* _MATERIAL FOR THE TASK_
———
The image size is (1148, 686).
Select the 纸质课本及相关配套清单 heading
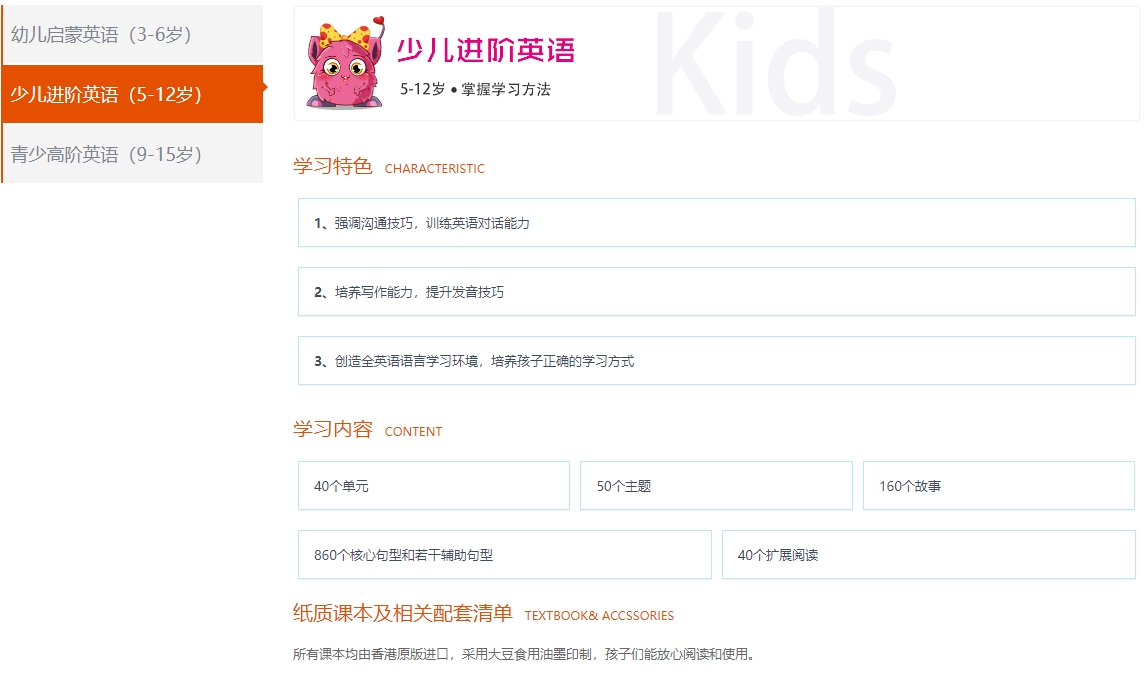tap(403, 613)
———
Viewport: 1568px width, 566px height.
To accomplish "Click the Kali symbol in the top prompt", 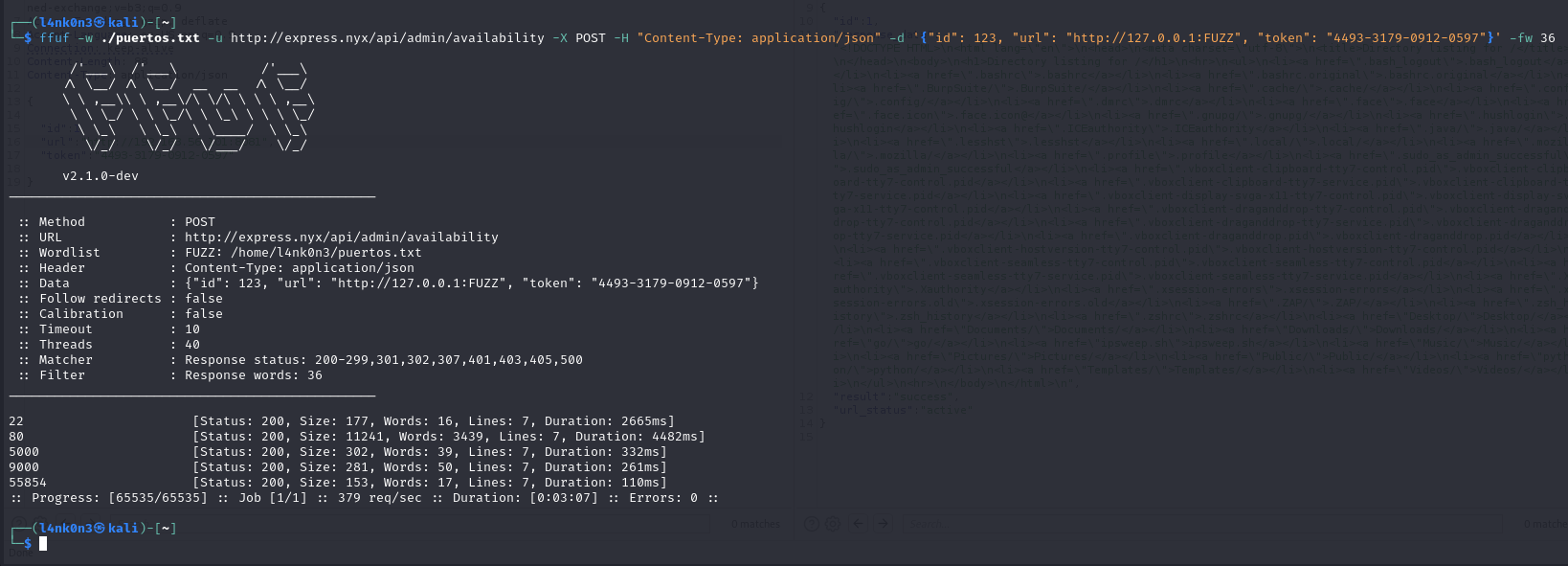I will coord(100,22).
———
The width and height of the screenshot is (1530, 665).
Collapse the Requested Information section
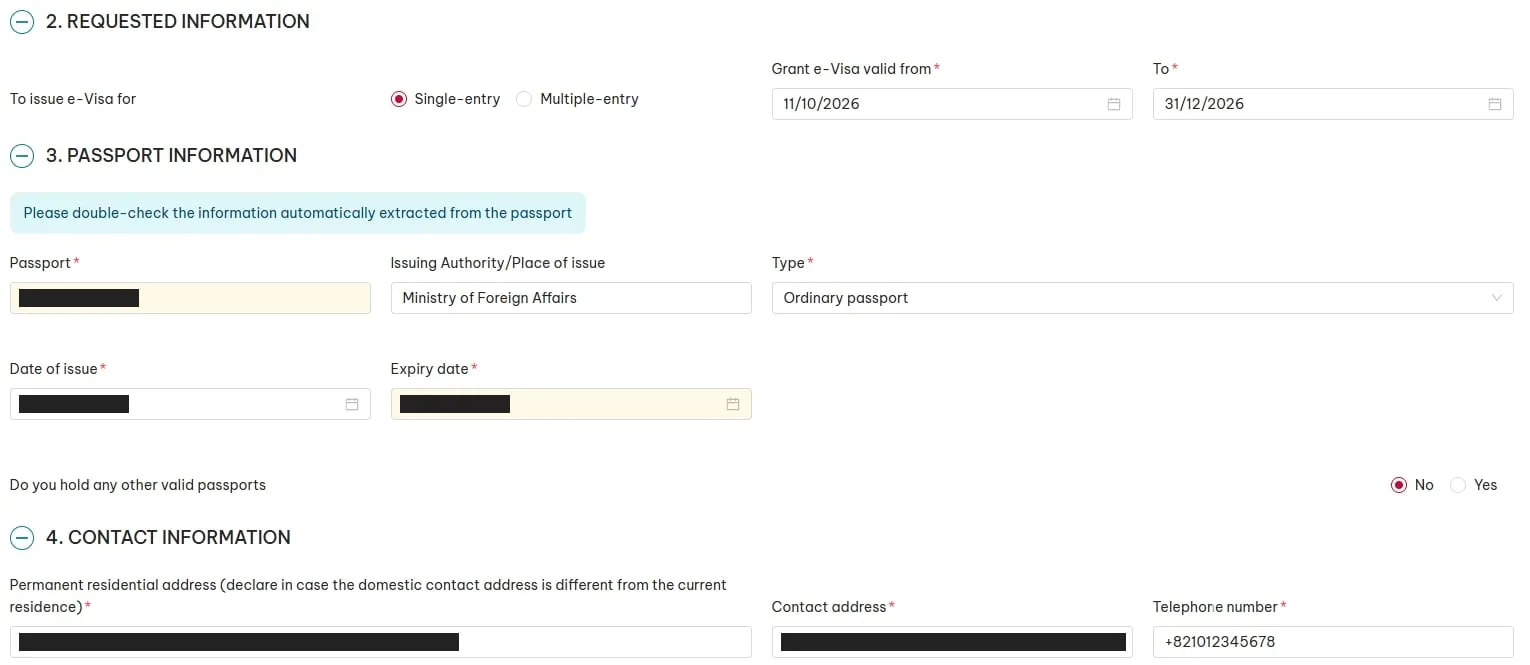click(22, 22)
———
* _WRITTEN INSTRUCTION_
Count the lines in the material above that contain the string "width". Give only the number.

* _REPLY_
2